One important element of that work is our new ITU International Centre of Digital Innovation, known as I-CoDI, which we are developing with the support of the UAE. I-CoDI will provide a safe co-design space for ITU Members and other stakeholders to co-create, co-innovate and collaborate on strategies to accelerate digital transformation and drive progress towards the Sustainable Development Goals.
We're also co-hosting a webinar series around Digital Technology Innovations, together with the Telecommunications Standards Development Society of India, with support from the Department of Telecommunications, select Ministries of the Government of India, and other partners from the Asia-Pacific region. These webinars highlight India's many digital innovations, such as the national digital ID system, Aadhaar, and new digital financial services.
Ladies and gentlemen,
The COVID crisis has turbo-charged digital transformation. Where connectivity permitted, anything that could go digital, did go digital. We now have an opportunity to make a virtue of that necessity.

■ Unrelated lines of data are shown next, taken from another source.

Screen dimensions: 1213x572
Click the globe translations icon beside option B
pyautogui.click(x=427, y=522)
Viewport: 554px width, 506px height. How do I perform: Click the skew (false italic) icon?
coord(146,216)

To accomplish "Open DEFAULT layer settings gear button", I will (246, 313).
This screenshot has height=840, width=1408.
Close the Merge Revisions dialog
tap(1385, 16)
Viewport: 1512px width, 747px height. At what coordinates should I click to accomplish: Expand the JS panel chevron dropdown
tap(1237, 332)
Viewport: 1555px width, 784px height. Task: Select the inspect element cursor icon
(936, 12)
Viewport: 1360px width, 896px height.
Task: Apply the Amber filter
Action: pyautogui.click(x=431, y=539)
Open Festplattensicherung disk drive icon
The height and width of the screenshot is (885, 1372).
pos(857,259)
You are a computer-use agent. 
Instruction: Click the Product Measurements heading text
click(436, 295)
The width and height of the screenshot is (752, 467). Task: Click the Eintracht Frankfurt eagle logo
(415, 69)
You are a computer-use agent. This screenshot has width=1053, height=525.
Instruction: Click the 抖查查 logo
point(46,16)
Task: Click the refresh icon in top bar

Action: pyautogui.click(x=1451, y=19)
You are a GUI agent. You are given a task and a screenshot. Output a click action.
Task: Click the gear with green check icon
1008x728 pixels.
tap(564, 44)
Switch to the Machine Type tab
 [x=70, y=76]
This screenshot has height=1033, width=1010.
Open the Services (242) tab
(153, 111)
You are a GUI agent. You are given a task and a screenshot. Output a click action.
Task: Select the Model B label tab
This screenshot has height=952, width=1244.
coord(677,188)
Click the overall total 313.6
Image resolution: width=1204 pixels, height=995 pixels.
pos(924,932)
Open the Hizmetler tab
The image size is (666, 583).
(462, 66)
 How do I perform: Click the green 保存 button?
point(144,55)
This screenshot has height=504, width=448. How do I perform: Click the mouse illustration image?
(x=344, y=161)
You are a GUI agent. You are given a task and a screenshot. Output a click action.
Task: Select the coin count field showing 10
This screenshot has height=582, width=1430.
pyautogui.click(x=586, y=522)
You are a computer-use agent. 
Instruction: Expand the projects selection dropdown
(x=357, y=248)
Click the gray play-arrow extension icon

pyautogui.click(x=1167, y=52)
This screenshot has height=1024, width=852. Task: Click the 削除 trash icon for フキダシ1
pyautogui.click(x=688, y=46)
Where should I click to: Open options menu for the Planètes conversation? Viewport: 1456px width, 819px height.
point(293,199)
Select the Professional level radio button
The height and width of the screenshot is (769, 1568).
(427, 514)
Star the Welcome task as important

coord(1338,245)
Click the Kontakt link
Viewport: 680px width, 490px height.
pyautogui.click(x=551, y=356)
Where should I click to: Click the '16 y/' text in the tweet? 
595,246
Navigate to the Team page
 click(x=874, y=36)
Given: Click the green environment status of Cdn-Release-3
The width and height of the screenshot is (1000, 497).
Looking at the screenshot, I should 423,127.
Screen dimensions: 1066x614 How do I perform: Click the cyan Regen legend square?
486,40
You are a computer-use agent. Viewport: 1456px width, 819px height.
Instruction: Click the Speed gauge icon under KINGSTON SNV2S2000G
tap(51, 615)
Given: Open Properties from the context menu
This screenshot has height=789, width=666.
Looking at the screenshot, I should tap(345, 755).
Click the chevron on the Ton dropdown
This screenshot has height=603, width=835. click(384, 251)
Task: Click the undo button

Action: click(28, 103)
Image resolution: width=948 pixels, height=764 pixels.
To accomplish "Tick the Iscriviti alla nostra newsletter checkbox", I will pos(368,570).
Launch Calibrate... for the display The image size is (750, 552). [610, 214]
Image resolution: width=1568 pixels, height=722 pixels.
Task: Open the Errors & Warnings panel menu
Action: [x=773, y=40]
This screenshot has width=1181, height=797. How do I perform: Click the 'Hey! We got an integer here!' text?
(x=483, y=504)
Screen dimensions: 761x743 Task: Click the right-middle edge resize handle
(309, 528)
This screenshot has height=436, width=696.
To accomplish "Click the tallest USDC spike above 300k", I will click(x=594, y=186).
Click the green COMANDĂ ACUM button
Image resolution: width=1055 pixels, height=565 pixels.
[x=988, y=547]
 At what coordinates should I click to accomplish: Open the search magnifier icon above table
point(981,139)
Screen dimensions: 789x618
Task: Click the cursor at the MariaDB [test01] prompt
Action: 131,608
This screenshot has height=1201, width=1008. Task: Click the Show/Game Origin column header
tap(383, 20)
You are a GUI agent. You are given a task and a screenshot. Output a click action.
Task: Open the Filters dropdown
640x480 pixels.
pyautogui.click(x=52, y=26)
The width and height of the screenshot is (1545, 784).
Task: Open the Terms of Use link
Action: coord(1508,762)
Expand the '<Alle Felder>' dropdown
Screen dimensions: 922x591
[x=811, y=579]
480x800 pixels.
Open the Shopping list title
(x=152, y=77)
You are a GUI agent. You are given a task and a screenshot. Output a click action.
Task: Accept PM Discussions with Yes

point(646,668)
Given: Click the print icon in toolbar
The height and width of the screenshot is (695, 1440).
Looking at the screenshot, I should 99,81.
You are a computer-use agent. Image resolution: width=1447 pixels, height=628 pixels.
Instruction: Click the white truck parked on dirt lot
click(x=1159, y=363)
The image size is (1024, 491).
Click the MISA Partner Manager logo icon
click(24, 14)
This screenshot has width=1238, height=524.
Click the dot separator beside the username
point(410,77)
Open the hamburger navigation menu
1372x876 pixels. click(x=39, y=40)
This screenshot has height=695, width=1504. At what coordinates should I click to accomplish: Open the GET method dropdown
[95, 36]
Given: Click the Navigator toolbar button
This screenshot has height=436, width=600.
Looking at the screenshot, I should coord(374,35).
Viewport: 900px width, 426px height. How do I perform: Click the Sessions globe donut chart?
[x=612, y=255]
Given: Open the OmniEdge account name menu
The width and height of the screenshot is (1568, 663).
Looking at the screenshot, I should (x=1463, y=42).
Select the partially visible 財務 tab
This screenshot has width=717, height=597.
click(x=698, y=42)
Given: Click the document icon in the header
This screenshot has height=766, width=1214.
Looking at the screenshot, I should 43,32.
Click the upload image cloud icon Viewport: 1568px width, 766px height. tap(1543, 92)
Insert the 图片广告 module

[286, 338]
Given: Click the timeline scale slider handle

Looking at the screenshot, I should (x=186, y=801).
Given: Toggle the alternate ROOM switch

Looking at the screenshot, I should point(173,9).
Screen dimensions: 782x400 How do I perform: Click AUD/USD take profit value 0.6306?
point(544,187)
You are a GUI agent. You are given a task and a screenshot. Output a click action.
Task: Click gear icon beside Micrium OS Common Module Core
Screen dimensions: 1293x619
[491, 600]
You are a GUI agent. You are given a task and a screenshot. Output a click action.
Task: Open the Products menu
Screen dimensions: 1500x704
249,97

Innovation is the critical element we need to drive adoption and value creation in under-served markets.
Old-fashioned business-as-usual approaches won't cut it: we urgently need new thinking to bridge the digital divide, so that people everywhere are empowered to participate in our digital world.
ITU's belief in the untapped, catalytic power of digital to re-energize the SDG process and get us back on track to meet our global goals by 2030 is the driving force behind our decision to launch the Partner2Connect Digital Coalition.
This bold new global platform aims to mobilize multistakeholder partnerships and concrete commitments to bring meaningful connectivity to the world's hardest-to-connect communities.
The Partner2Connect pledging mechanism, due for launch early next year, will serve as an important driver of innovation in its own right, stimulating commitments to support start-ups and entrepreneurs in the digital sphere. I warmly encourage everyone to join us, so that we can showcase the first results of this effort at ITU's upcoming World Telecommunication Development Conference in June 2022.
Let me close by expressing my gratitude to the U.S. India Business Council and the U.S. Chamber of Commerce for convening this important event, and for inviting me to be a part of it.
I look forward to hearing the outcome of your sessions, and to working ever more closely with partners in India, through our new Area Office, to achieve our vision of a better, shared digital future for all.